Walker'a göre Sovyetlerin Gorbaçov'la birlikte harekete geçirmeye çalıştığı “glastnost”, “perestroyka” (esneklik/açıklık) gibi kavramlarla ayağa kaldırılması ve batı kapitalizmiyle uyumlu hale getirilmesiyle 10 yıllardır “uyuyan bir dev" Batı'nın gözünde uyandırılacaktı. Batılı kapitalist/emperyalist blok o yıllarda ellerini oğuşturmakla meşguldü çünkü karşılarında on yıllardır rekabet ettikleri Sovyet sistemi zayıflamış, dünyayı daha fazla sömürmek ve küresel pazarları ele geçirmek için ellerine sosyalist bir düşmandan kurtulmak gibi bir fırsat geçmişti.
Amerikalı yazar Martin Walker'da bu fırsatı kaçırmamış, görülmesi gerekeni herkesten önce görmüş “uyuyan devi” Batı'nın gözünde uyandırmaya çalışmıştı.
Dünyanın bir tarafında on yıllardır süren bu soğuk savaş iklimi son bulmaya yüz tutmuş, Türkiye'de ise askeri vesayet altında sivil bir cunta rejimi hakimdi.
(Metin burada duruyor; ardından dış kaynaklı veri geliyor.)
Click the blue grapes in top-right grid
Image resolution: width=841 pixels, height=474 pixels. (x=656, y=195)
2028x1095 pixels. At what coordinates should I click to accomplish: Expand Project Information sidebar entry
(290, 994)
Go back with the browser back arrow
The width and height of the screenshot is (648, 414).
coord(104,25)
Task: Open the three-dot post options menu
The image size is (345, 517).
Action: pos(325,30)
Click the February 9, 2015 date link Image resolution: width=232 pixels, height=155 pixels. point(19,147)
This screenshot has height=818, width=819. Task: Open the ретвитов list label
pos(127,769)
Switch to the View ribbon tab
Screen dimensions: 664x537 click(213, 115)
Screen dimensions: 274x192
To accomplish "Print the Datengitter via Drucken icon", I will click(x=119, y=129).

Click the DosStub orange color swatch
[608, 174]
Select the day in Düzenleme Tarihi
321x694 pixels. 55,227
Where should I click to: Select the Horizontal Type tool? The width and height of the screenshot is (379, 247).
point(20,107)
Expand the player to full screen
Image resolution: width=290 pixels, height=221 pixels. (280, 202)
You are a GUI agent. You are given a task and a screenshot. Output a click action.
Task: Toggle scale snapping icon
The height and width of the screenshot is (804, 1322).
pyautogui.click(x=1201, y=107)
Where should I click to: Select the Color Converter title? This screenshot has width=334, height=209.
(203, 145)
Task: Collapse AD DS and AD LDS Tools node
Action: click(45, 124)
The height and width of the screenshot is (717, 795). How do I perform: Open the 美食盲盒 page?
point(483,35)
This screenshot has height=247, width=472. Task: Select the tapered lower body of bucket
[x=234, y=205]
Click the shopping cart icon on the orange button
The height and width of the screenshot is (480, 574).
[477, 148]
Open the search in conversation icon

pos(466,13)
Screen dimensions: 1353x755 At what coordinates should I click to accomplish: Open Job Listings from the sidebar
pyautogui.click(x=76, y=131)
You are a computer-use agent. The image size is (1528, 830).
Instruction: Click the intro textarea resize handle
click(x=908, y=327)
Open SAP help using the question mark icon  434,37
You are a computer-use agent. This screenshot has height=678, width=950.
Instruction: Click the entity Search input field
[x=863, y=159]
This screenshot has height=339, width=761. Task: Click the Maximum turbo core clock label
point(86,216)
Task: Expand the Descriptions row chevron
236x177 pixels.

Bu cunta rejimi milliyetçi-dinci bir gericilikle beraber neoliberal bir ekonomik modeli de tüm halka dayatıyordu.
“Laissez faire” (bırakınız yapsınlar, bırakınız geçsinler) denilen bu ekonomik model her türlü devlet müdahalesini yok sayan bir ekonomik sistemin adıydı. Bu anlayış kabaca Adam Smiht'in 18.yy “Ulusların Zenginliği” isimli kitabındaki ekonomik görüşleri temel alıyordu.
Ancak ondan önce emperyalist batıyla sıkı ilişkiler geliştiren cunta yönetimi ve onun “sivil” ayağı olan hükümet, Margaret Thatcher'ın siyasi kişiliğinde cisimleşen “toplum diye bir şey yoktur" kavramını Türkiye toplumuna empoze etmeye çalışıyordu. Ekonomide bir yandan Thatchercılık, diğer yandan sosyal ve siyasal üst yapıdaki Amerikancı bir anlayışın taşları adım adım döşeniyordu.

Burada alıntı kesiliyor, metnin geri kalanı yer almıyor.